Dopo le denunce del Comitato SOS Platani che ha scattato e messo a disposizione delle Forze dell'Ordine e della stampa, delle foto che documentavano le irregolarità nel cantiere per la costruzione di box auto a piazza Gentile da Fabriano, il Corpo forestale dello Stato è intervenuto due settimane fa per dei controlli.
Gli agenti hanno potuto così verificare che lo scavo è stato effettuato a meno di un metro dal fusto, nonostante la delibera del Consiglio Comunale del Comune di Roma (n. 56 2002) stabilisse per questo tipo di albero una distanza minima di 3 metri, già ridotti a 2,80 metri (e dal centro tronco) nel progetto della ditta costruttrice, il Consorzio Park 92. Inoltre, contrariamente a quanto previsto dallo stesso progetto, non è stata posta  alcuna  protezione per evitare che l’area  intorno al fusto venisse  superata  dai mezzi meccanici con il conseguente danno per le radici.
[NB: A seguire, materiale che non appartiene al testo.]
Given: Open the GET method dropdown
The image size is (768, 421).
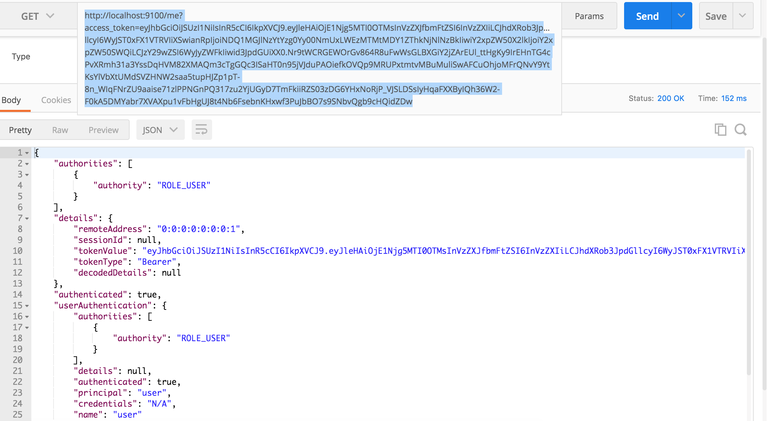Looking at the screenshot, I should coord(38,16).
La Forestale sta continuando le verifiche degli illeciti amministrativi commessi e verrà probabilmente disposto il ripristino dello stato dei luoghi.
Intanto oggi le ruspe hanno ripreso a lavorare nonostante che non tutti i platani siano stati protetti come previsto dal permesso a costruire e questo potrebbe nuovamente danneggiare gli alberi.
Un nuovo esposto è stato presentato quindi al Corpo forestale dello Stato, unica forza di polizia che è intervenuta finora per porre fine alle illegalità.
Non è un buon inizio per un cantiere che gli abitanti giudicano inutile e soprattutto pericoloso per la stabilità dei palazzi e per i danni ai platani ottuagenari che si sono già verificati a poche settimane dall'avvio del cantiere.